Criminal (In)Justice: A Critical Introduction, Second Edition

  • Time frame: Approximately 30 Minutes
  • Setting: Online or face-to-face
  • Learning Objective 7.2: Describe the major forms of excessive force and racial profiling
  • Source: Chapter 7 from  Criminal (In)Justice: A Critical Introduction, 2e
    by Aaron Fichtelberg
 

While there are plenty of cases of overt racial profiling, one of the subtlest types of racial bias in policing is one that the officer isn’t even aware of. These biases, sometimes called unconscious biases or implicit biases, do not depend on the officer holding racist views or racist suspicions about Black people or other people of color. Rather, implicit bias studies show that sudden reactions, such as when an officer is faced with an attacker, can reveal secret prejudices that the officer holds.
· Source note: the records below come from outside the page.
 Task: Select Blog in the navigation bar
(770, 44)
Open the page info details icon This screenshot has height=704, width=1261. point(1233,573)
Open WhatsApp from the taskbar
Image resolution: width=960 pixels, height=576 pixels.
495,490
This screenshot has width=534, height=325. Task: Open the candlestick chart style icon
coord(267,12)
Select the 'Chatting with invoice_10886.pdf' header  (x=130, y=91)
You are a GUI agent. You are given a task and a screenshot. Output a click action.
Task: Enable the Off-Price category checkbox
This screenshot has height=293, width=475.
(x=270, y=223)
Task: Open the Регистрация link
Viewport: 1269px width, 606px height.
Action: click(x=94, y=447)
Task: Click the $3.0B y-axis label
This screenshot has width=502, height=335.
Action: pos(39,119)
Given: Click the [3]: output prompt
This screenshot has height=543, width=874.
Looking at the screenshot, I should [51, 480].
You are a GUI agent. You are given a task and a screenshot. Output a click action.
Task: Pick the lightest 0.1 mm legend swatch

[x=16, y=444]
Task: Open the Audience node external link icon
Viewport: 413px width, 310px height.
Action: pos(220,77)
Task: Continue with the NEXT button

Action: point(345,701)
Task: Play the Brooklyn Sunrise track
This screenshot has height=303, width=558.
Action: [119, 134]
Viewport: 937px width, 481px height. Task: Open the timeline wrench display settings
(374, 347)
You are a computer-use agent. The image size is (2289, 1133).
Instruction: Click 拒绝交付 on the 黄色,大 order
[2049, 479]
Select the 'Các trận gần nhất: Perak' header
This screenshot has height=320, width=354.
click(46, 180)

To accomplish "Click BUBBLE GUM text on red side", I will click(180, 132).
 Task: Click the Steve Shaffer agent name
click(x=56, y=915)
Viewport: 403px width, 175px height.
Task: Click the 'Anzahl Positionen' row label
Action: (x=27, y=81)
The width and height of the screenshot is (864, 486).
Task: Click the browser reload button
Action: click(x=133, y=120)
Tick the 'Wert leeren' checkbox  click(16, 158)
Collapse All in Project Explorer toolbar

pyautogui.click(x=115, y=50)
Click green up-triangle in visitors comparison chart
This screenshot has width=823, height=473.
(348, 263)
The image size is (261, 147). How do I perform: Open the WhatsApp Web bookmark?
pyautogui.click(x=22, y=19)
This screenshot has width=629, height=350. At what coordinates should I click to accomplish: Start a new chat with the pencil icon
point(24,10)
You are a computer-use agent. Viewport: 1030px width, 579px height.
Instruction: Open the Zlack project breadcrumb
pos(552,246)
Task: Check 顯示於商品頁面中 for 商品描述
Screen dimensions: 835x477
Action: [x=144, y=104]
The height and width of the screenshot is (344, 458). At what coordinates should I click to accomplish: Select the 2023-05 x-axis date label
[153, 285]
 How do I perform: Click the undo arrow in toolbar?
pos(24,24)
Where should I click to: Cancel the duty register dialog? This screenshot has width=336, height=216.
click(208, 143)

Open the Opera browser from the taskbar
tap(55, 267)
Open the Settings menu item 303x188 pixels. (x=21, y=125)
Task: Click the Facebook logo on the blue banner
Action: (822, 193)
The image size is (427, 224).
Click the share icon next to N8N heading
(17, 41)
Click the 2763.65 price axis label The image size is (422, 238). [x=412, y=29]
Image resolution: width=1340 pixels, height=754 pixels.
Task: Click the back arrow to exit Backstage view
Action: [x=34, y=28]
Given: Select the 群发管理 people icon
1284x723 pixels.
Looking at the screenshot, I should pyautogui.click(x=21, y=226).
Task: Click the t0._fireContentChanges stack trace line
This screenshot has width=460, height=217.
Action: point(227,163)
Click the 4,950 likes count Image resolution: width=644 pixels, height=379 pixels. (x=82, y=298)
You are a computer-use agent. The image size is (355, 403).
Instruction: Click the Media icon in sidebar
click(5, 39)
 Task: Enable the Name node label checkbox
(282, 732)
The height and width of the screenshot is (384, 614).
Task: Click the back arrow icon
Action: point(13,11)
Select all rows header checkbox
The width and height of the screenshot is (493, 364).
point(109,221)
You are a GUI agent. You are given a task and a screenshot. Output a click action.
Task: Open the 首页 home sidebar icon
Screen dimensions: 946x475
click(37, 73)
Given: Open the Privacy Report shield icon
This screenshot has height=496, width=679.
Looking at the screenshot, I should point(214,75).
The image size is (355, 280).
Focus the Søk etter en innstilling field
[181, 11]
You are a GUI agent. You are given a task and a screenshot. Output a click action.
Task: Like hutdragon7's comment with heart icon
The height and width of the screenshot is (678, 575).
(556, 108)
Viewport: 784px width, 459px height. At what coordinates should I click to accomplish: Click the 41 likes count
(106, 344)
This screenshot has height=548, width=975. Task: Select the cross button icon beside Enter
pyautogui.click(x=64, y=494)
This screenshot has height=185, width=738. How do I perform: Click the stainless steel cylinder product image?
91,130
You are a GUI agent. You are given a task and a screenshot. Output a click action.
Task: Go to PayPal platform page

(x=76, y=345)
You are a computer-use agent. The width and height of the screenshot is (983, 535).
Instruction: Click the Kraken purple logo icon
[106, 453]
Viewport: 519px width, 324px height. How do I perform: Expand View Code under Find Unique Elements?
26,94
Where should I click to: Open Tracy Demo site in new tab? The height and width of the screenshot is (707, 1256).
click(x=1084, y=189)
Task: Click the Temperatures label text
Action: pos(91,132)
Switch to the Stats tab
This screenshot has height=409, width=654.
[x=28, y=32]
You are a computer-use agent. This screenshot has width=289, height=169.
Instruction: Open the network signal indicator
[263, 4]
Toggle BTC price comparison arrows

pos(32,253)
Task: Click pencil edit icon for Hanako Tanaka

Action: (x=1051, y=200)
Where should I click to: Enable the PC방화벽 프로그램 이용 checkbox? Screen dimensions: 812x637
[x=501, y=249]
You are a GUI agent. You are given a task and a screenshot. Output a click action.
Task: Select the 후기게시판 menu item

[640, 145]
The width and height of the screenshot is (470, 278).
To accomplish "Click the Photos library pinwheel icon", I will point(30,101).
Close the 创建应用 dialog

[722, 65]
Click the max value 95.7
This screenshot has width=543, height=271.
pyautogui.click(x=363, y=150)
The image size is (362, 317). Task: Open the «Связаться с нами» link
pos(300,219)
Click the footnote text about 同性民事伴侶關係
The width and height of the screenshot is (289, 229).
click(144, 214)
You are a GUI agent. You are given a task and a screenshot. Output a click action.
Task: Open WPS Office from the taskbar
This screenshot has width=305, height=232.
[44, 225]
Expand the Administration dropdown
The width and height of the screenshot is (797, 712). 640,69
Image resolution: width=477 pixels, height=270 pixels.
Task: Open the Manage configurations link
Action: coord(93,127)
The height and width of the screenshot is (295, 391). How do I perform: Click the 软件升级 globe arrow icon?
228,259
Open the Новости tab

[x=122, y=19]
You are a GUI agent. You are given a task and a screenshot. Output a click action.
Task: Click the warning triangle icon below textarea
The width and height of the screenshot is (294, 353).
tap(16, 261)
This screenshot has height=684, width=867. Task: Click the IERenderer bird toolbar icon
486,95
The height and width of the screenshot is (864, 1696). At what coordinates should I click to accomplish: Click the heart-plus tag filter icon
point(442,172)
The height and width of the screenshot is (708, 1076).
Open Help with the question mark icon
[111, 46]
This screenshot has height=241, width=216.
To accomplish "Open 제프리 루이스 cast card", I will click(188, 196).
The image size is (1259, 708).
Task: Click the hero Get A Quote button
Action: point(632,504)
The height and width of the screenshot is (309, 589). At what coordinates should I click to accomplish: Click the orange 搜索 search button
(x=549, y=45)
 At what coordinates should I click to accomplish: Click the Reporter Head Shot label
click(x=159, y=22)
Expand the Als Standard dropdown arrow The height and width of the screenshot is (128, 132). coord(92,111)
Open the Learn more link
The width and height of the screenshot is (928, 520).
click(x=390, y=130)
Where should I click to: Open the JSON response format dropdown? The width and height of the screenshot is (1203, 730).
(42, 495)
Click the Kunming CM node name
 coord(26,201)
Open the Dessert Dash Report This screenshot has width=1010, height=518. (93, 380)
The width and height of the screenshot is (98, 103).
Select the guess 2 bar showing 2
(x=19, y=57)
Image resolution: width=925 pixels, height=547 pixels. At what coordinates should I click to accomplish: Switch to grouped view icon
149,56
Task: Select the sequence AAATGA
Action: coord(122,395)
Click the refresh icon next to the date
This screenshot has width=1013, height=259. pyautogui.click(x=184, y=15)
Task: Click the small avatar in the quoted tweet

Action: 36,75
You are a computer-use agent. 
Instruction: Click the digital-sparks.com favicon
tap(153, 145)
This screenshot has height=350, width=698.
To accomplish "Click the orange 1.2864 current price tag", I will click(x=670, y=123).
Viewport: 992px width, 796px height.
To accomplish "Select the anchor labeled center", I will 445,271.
In timed tests with subjects who were expected to react as quickly as possible, giving them no time to reflect on their attitudes, psychologists have shown that officers are quicker to assume that Black people are armed and dangerous than are white people (Correll et al., 2007).

Unconscious or implicit biases take over in these situations, and officers unknowingly decide that a Black person is threatening and not a white person. Equally important, these biases are not unique to police officers. We all have some unconscious biases that shape how we interact with others, especially other people who are from different racial or ethnic backgrounds. In a country like America, where there is a great deal of racial segregation and cultural stereotypes in the media, it only makes sense that many of us hold racial prejudices that we’re unaware of, regardless of how “un-racist” we might like to think we are. White Americans may assume that Latino people are immigrants when they may have lived in the United States since before it even existed, or white Americans might assume that Native Americans have alcohol problems or engage in other types of antisocial behavior. Police are, of course, as much as anybody else likely to hold these stereotypes. While it’s not clear what the significance of this is for understanding the nature of racial profiling, powerful data shows how complicated and deeply rooted racial prejudice is in policing and across America more broadly.

While it is not a “trigger-based” study, you can take an online test of your own unconscious racial biases at www.understanding prejudice.org and see how you compare to others.

  1. How did you do on this test? 
  2. Does it make you think differently about your own assumptions about race? Do you think that there might be ways to address such unconscious biases?